Tang Code


The Tang Code was a penal code that was established and used during the Tang Dynasty in China. Supplemented by civil statutes and regulations, it became the basis for later dynastic codes not only in China but elsewhere in East Asia. The Code synthesized Legalist and Confucian interpretations of law. Created in AD 624 and modified in AD 627 and 637, it was promulgated in AD 652 with 502 articles in 12 sections and enhanced with a commentary in 653. Considered as one of the greatest achievements of traditional Chinese law, the Tang Code is also the earliest Chinese Code to have been transmitted to the present in its complete form.

Origin and context

The Tang code took its roots in the code of the Northern Zhou dynasty, which was itself based on the earlier codes of the Cao-Wei and Western Jin. Aiming to smooth the earlier laws and reduce physical punishments in order to appease social tensions in the newly pacified Tang territories, it was created in AD 624 at the request of Emperor Gaozu of Tang. After further revisions in 627 and 637 under Emperor Taizong, the code was completed by commentaries in 653, under Gaozong.

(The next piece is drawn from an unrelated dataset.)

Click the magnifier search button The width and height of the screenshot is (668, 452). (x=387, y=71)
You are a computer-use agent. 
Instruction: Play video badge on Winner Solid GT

Organization and system of punishments

French historian and sinologist Jacques Gernet has called the Tang Code "an admirable composition of faultless logic in spite of its size and complexity." The American sinologists Wallace Johnson and Denis C. Twitchett described it as "a very rational system of justice" in which "both the accuser and the officials involved had to be careful lest they themselves face punishment". The Tang Code contained more than 500 articles divided into twelve large sections.
The penalty for an offence was determined according to two factors:
The local magistrate acted as examiner and sometimes as investigator, but his final role in legal cases was to determine the proper penalty for the offense that had been committed: he had to fix the nature of the offense as defined by the code, and to increase or reduce the associated penalty depending on the social relation between offender and victim.
The historically famous wuting 五聽 "five hearings" was a Chinese technique for eliciting the facts of a case. While questioning a witness, the magistrate would look closely for five kinds of behavior: "the person's statements, expression, breathing, reaction to the words of the judge, and eyes. Through careful observation, it was thought that the experienced magistrate could arrive at a knowledge of whether the person was, in fact, telling the truth."
If a magistrate was unable to decide a case on the basis of evidence and witness testimony, he could seek the permission of higher officials to use judicial torture. The accused could be beaten no more than 200 blows in up to three interrogations held at least twenty days apart. But when the accused was able to withstand the full amount of torture without making a confession, the magistrate would use the same torture on the accuser. If the tortured accuser admitted making a false accusation, he would receive the same punishment that would have been inflicted upon the accused had this latter been convicted.
The offence modulated according to the degree of social relation determined the final penalty which could range from flagellation using a rattan and bastinado with a bamboo stick, to penal labour, exile with penal labour, and death by strangulation or decapitation.